Records excerpted from a collection:
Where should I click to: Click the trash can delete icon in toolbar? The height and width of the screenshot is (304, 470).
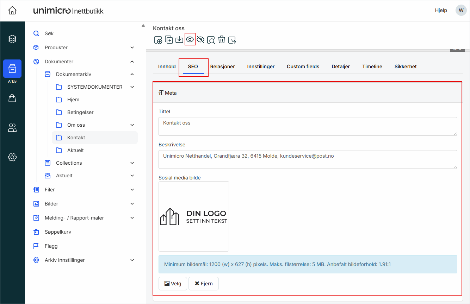(222, 40)
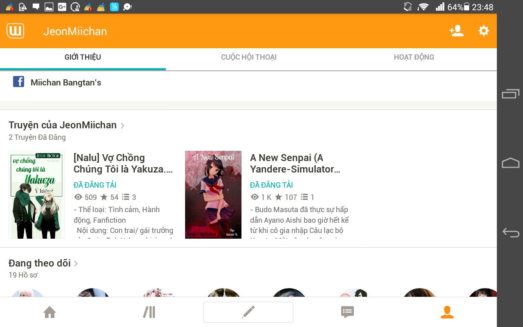Tap the profile person icon
Image resolution: width=523 pixels, height=327 pixels.
pos(447,312)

*Work task*. Leave the pictures out and reproduce all of the records exactly.

*Your response*.
Where should I click to: Click the trash can delete icon in toolbar? The height and width of the screenshot is (304, 470).
(222, 40)
Tap the profile person icon
Image resolution: width=523 pixels, height=327 pixels.
pos(447,312)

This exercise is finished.